I don't think it was deep enough inside the character's head.
I liked it - it was noir and funny. (I'd get rid of the 'butt-first' that's repeated.)
To get deeper inside the character's head try writing the first couple pages in first person POV and see how that changes it. It will get rid of things like 'having more curiosity than sense' for example. It's a cute line, but it's one I'd think about taking away.
(instead of 'he found himself mesmerized by the fire' - maybe 'the fire mesmerized him')
see?

Sam

Anonymous said...

i dont get it - the guy finds a finger and does run and call the cops right away??? makes no sense to me.

silly absurdist college humor.

Anonymous said...

Also, I dunno, is it some sort of dissociative event that makes him forget what happened before he can call 911?
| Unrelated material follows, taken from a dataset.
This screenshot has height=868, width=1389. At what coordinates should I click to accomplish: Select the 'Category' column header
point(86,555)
My guess is there is no 911 in this neck of the woods. Don't project your environments as universal. There are cures for hyper-corrective disorder. Seek them out, snarkling.

Janet Black said...

I think this person will write very well someday, but right now the writing seems somewhat immature. It feels forced toward the comedic.

blogless_troll said...

I agree with Miss Snark about the telling. For this kind of funny to work you need to be entirely inside Stumpy's head and stop explaining the jokes. Let the reader figure it out right along with Stumpy.

Chumplet said...

Yup, it could indeed be funny. Even severed body parts can be funny in the right context.

My favourite hockey player's nickname was Stumpy. Don't ask...

Anonymous said...

I loved Stumpy. I could care less about Boone. More Stumpy. Less Boone.

writtenwyrdd said...

I agree. More Stumpy, less Boone. In fact, I'd really love to have Stumpy be the one to solve this thing. I haven't reread the hook, so I don't know what's supposed to happen, btw.

Anonymous said...

My guess is there is no 911 in this neck of the woods. Don't project your environments as universal. There are cures for hyper-corrective disorder. Seek them out, snarkling.
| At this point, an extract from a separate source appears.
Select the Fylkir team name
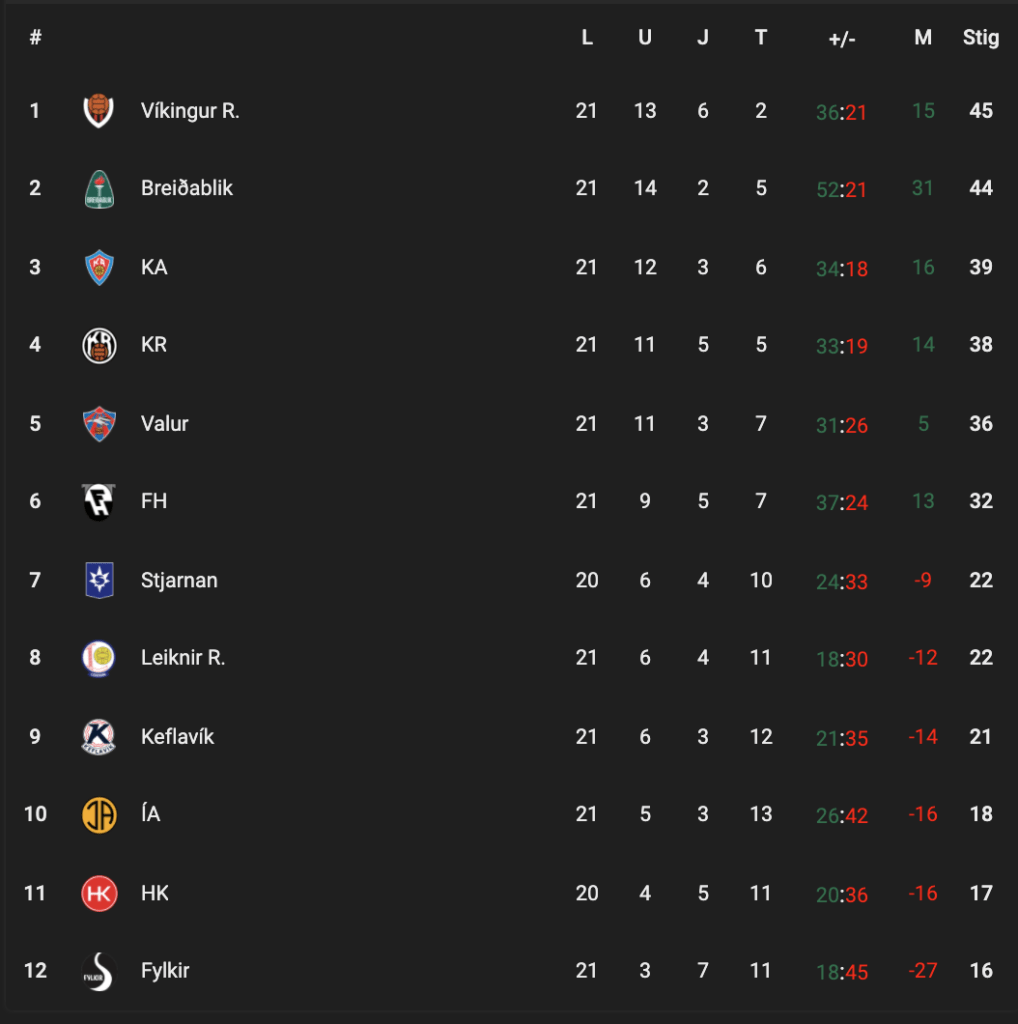Screen dimensions: 1018x1024 tap(165, 970)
"Jesus Christ Jones on a crutch," he whispered and stepped out onto the patio, intending to call the law to report the fire.

And then:


He popped the tab, took a long swallow of Pabst, and wondered who had busted out the glass in the front windows. Seemed like there was something else he needed to do, somebody he ought to call, but the phone was all the way down the hall in the bedroom, and whatever it was could surely wait until he'd gotten some sleep.
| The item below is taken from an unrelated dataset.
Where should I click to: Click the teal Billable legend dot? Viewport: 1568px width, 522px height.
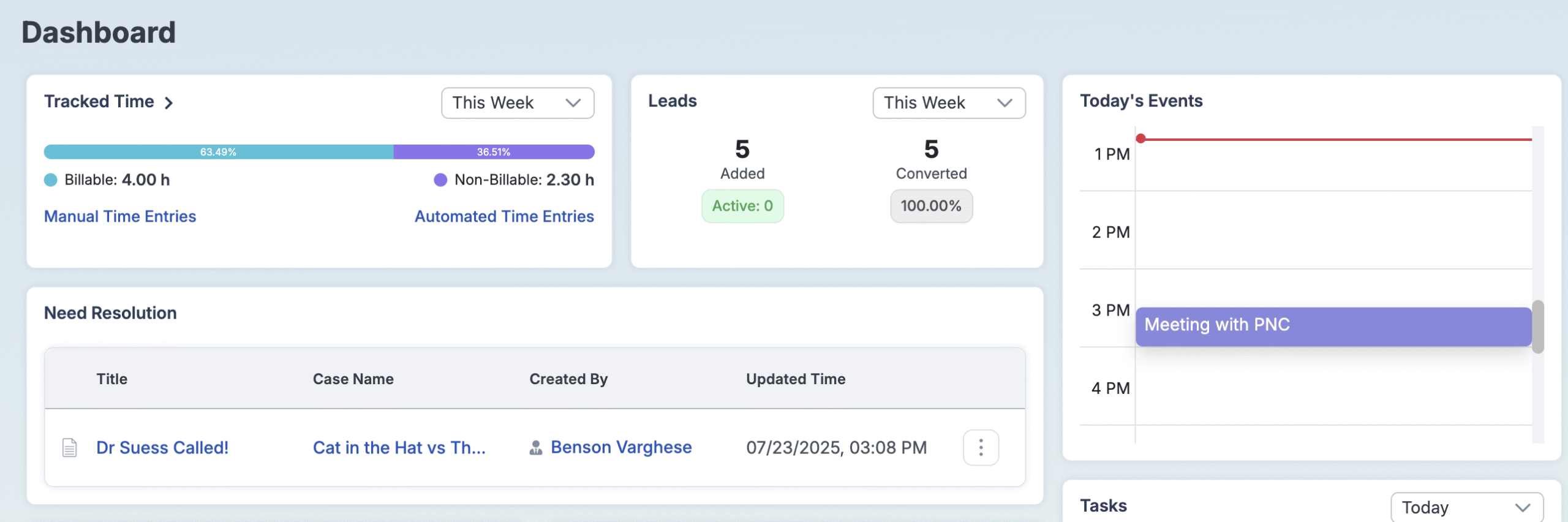coord(51,180)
911, the cops, whatever. He was clearly intending to call the authorities, and then one sip of Pabst, and he suddenly can't remember why his windows are broken. First he has the presence of mind to put the severed finger in the freezer, then he just forgets the whole thing? It's clearly some sort of dissociative fugue or something.

And I may have been a bit blunt, about the redundancy, but it could be pruned. There are a lot of long sentences that could be broken up to make the first bit of this more immediate. I think it has promise, but it needs some work. One of the easiest mistakes a writer can make is spelling every single thing out for the reader.

Oh, and I don't consider myself a snarkling anymore. My earlier comment was my first in about two months.

Anonymous said...

I gotta say, 911 is almost universal in the US at this point. Really. It is. I am sure there might be one or two places that honestly aren't hooked in to universal (or integrated, however you want to call it) 911 now; but they are few and far between. Even in my tiny tiny town it's been up and running ten years. People have their 120 foot driveways with signs and names in unincorporated counties and all the maps were redone.

Don't poop on the author's research on that one. It's not wrong.

McKoala said...

I guess this isn't my thing; I didn't really find it funny. The POV seemed to drift a bit and I think that the advice to try writing or thinking it through in first person might be very helpful. It's lively, though, at least Stumpy is!